Records shown =>
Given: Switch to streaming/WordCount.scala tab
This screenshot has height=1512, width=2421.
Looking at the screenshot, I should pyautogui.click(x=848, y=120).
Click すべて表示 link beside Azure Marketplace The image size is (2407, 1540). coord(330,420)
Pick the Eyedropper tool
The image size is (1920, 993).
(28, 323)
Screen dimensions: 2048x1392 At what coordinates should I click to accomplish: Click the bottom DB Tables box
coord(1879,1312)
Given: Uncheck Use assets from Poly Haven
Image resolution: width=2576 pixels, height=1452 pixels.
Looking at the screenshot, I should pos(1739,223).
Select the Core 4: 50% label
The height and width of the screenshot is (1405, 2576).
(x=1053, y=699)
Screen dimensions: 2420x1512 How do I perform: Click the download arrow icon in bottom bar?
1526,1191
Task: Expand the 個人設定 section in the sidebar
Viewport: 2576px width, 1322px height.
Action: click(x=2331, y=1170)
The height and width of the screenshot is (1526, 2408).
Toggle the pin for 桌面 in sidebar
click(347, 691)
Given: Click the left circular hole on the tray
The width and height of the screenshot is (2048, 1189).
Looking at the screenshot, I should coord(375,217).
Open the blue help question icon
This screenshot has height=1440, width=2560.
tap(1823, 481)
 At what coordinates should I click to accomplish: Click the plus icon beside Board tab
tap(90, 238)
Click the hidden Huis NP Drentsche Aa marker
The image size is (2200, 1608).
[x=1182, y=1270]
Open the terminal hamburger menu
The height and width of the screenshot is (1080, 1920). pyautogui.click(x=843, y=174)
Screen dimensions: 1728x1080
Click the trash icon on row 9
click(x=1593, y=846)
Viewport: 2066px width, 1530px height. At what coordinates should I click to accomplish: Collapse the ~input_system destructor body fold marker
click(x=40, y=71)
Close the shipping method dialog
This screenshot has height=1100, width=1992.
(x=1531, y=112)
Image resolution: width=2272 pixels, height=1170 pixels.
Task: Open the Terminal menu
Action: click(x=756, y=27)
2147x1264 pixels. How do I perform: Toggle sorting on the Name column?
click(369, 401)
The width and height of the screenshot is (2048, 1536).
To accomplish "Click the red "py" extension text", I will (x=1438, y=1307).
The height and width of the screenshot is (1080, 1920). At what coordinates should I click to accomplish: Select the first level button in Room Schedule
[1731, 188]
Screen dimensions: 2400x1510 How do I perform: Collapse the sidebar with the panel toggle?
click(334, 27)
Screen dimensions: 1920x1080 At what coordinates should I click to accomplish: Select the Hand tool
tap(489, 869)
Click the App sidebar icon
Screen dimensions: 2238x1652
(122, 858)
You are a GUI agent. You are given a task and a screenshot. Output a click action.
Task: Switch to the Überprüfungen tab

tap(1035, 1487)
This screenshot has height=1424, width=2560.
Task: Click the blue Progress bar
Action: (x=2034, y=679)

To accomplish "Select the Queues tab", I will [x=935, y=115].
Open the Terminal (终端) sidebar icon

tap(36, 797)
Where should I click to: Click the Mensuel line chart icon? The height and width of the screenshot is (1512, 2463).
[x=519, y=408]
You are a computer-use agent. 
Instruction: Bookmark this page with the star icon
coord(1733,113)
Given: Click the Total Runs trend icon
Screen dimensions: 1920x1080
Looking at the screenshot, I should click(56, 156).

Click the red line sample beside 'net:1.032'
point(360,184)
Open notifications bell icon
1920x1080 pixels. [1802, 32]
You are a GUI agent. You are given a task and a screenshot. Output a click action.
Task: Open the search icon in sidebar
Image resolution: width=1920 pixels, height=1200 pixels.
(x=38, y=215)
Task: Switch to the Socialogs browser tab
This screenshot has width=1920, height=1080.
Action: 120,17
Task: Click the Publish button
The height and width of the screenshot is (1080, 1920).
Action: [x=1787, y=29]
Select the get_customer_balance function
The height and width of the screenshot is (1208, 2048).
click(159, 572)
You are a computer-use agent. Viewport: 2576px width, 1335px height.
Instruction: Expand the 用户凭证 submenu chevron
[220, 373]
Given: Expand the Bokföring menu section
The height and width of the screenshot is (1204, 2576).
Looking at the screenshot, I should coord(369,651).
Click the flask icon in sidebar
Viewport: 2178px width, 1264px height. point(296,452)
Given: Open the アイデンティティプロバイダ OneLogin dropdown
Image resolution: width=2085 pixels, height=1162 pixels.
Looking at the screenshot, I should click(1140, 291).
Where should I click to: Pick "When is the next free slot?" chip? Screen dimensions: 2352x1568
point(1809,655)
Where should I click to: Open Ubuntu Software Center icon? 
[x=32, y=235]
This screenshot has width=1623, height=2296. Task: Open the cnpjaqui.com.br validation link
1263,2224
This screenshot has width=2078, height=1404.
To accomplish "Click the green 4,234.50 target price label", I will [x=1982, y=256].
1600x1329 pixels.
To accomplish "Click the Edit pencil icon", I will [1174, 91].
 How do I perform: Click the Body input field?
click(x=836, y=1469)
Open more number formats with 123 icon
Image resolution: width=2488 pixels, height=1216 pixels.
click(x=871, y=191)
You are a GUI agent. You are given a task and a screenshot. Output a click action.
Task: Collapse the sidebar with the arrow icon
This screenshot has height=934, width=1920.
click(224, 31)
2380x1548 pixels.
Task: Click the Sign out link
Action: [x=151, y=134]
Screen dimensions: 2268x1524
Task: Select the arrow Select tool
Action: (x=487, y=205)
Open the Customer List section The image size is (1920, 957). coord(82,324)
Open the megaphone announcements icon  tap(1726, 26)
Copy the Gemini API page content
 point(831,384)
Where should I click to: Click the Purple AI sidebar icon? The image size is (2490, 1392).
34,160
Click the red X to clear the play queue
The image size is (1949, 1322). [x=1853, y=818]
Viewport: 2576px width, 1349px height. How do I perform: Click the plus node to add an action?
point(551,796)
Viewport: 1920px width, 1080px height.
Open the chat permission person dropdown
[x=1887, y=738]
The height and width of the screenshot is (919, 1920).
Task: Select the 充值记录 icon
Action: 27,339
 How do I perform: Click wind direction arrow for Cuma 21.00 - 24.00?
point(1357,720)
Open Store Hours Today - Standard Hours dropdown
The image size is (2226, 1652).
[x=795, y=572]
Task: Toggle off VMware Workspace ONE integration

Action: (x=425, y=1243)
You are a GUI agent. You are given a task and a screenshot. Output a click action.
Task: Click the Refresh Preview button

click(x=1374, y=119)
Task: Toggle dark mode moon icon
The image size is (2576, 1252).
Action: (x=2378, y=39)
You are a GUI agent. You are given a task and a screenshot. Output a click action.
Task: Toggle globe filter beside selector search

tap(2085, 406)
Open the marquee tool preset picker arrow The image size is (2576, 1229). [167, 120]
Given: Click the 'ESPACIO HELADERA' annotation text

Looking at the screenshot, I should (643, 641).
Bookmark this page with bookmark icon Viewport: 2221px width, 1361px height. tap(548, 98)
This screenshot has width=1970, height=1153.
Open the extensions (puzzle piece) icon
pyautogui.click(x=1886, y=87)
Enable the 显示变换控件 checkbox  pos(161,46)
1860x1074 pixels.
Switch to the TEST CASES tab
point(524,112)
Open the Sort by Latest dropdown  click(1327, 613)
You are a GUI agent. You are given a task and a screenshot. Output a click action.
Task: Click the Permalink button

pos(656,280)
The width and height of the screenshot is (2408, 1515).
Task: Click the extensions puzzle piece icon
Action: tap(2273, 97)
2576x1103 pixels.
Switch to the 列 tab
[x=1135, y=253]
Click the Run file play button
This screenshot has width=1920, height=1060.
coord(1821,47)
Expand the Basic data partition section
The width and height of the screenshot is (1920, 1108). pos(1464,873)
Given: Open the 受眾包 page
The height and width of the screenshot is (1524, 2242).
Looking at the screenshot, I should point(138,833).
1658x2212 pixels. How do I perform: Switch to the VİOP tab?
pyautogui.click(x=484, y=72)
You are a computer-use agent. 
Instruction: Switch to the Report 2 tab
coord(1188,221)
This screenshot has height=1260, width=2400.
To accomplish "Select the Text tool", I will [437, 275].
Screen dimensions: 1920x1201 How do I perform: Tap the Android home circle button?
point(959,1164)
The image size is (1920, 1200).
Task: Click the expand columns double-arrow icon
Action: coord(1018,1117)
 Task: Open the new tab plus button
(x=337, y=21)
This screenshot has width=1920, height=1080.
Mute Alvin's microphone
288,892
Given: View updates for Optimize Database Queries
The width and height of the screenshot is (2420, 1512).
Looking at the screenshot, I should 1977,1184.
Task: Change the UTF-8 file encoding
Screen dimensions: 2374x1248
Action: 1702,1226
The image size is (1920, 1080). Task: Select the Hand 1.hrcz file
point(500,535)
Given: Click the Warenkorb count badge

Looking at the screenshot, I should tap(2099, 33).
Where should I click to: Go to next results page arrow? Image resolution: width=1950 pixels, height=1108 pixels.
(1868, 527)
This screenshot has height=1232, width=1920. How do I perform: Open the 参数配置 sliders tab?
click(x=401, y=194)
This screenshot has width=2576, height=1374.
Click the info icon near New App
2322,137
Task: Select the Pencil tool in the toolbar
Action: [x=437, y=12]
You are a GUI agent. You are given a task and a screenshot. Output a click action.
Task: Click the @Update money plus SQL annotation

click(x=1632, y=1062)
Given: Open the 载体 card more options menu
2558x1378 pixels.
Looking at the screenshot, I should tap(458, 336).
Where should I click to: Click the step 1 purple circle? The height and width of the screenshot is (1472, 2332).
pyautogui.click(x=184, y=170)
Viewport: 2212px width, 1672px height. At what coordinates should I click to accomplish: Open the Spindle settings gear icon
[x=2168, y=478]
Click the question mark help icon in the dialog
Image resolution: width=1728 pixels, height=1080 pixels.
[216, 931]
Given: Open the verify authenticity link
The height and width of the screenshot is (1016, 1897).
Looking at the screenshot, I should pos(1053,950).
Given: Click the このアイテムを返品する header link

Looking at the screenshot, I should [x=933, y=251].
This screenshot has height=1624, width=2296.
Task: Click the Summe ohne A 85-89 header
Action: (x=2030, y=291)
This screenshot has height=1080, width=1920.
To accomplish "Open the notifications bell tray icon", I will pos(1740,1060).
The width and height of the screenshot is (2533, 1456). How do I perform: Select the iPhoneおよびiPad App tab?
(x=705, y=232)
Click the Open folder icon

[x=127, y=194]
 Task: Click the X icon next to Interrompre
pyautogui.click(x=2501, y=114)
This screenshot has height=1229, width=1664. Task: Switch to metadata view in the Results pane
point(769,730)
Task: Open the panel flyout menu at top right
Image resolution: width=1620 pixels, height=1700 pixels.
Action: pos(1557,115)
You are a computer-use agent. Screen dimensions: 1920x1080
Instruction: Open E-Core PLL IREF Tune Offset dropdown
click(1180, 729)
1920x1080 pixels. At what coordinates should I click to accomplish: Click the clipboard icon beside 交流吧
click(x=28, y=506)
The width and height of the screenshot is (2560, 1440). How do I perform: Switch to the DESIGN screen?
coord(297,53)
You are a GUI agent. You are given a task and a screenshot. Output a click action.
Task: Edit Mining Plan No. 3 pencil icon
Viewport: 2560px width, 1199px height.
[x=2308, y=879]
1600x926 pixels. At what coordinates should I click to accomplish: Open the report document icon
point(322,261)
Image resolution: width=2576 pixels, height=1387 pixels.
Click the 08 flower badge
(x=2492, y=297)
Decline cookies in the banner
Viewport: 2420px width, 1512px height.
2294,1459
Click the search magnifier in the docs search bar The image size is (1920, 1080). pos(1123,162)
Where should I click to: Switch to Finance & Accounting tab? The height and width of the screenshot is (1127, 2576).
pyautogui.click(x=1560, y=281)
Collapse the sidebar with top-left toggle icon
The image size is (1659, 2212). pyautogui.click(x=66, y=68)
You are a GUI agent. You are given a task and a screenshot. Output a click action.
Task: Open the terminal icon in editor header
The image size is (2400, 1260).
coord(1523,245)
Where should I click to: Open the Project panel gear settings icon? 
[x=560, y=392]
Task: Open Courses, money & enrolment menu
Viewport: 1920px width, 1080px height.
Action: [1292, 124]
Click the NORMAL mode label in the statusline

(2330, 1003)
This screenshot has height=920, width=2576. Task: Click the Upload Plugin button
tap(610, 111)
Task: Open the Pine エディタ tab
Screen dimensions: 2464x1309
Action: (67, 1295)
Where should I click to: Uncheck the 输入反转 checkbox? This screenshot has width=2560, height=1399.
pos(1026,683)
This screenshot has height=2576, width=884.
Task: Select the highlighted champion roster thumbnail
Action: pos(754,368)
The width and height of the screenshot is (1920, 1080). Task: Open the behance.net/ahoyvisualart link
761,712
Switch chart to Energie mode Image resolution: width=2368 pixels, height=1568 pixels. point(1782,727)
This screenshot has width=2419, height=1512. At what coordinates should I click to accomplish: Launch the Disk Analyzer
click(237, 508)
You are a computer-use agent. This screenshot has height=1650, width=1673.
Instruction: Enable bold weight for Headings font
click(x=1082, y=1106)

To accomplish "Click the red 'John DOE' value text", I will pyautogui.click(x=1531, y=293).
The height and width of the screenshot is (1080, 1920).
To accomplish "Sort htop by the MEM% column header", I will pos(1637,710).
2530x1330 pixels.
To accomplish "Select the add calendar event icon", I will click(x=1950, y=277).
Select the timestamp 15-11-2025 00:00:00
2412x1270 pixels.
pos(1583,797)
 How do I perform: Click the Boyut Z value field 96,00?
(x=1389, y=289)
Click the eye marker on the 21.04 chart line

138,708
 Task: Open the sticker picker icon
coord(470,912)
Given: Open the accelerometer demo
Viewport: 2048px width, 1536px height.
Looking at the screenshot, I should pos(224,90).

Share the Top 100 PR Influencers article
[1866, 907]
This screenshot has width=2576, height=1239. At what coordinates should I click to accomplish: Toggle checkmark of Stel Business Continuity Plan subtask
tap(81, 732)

About this task =>
Would you copy, unchanged, the stretch of the records above that begins at the line containing "Task: Open Courses, money & enrolment menu" and ends at the line containing "2530x1330 pixels.", and only that?

Expected answer =>
Task: Open Courses, money & enrolment menu
Viewport: 1920px width, 1080px height.
Action: [1292, 124]
Click the NORMAL mode label in the statusline

(2330, 1003)
This screenshot has height=920, width=2576. Task: Click the Upload Plugin button
tap(610, 111)
Task: Open the Pine エディタ tab
Screen dimensions: 2464x1309
Action: (67, 1295)
Where should I click to: Uncheck the 输入反转 checkbox? This screenshot has width=2560, height=1399.
pos(1026,683)
This screenshot has height=2576, width=884.
Task: Select the highlighted champion roster thumbnail
Action: pos(754,368)
The width and height of the screenshot is (1920, 1080). Task: Open the behance.net/ahoyvisualart link
761,712
Switch chart to Energie mode Image resolution: width=2368 pixels, height=1568 pixels. point(1782,727)
This screenshot has width=2419, height=1512. At what coordinates should I click to accomplish: Launch the Disk Analyzer
click(237, 508)
You are a computer-use agent. This screenshot has height=1650, width=1673.
Instruction: Enable bold weight for Headings font
click(x=1082, y=1106)

To accomplish "Click the red 'John DOE' value text", I will pyautogui.click(x=1531, y=293).
The height and width of the screenshot is (1080, 1920).
To accomplish "Sort htop by the MEM% column header", I will pos(1637,710).
2530x1330 pixels.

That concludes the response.